PartSeg: Few-shot Part Segmentation via Part-aware Prompt Learning
This work addresses the problem of segmenting object parts with minimal labeled data for computer vision applications, representing an incremental advance in multimodal learning.
The paper tackles few-shot part segmentation by developing PartSeg, a method using part-aware prompt learning with CLIP to generate part-specific prompts and establish relationships between parts across categories, achieving state-of-the-art performance on PartImageNet and Pascal_Part datasets.

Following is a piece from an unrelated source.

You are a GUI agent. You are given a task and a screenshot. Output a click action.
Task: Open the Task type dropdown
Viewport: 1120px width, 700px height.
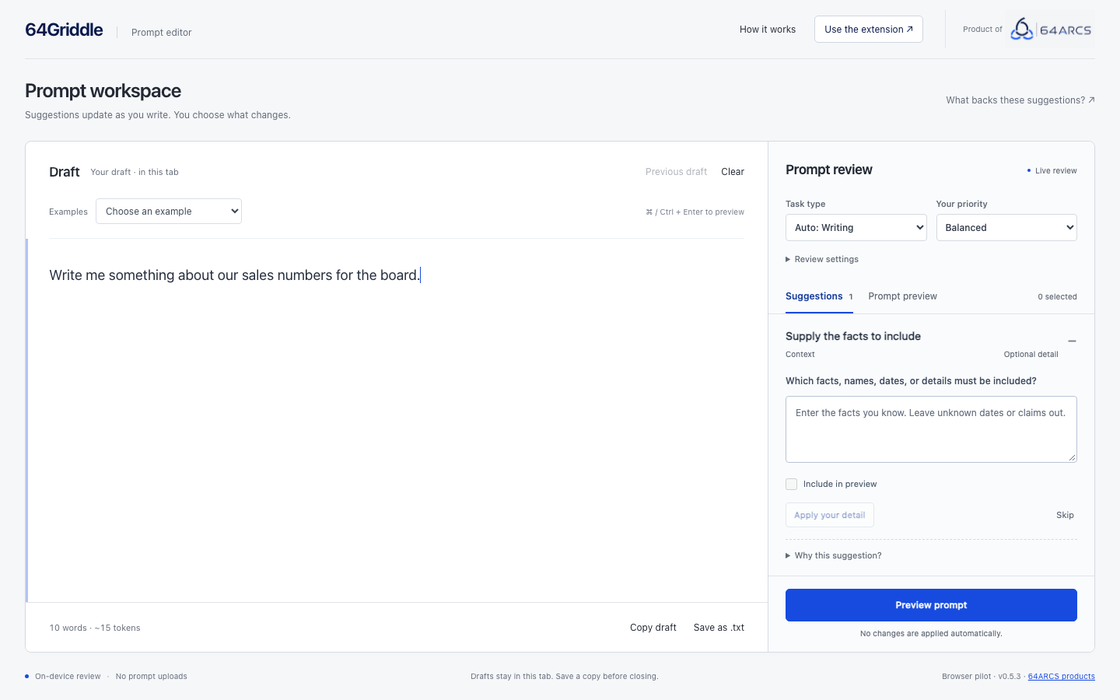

In this work, we address the task of few-shot part segmentation, which aims to segment the different parts of an unseen object using very few labeled examples. It is found that leveraging the textual space of a powerful pre-trained image-language model (such as CLIP) can be beneficial in learning visual features. Therefore, we develop a novel method termed PartSeg for few-shot part segmentation based on multimodal learning. Specifically, we design a part-aware prompt learning method to generate part-specific prompts that enable the CLIP model to better understand the concept of ``part'' and fully utilize its textual space. Furthermore, since the concept of the same part under different object categories is general, we establish relationships between these parts during the prompt learning process. We conduct extensive experiments on the PartImageNet and Pascal$\_$Part datasets, and the experimental results demonstrated that our proposed method achieves state-of-the-art performance.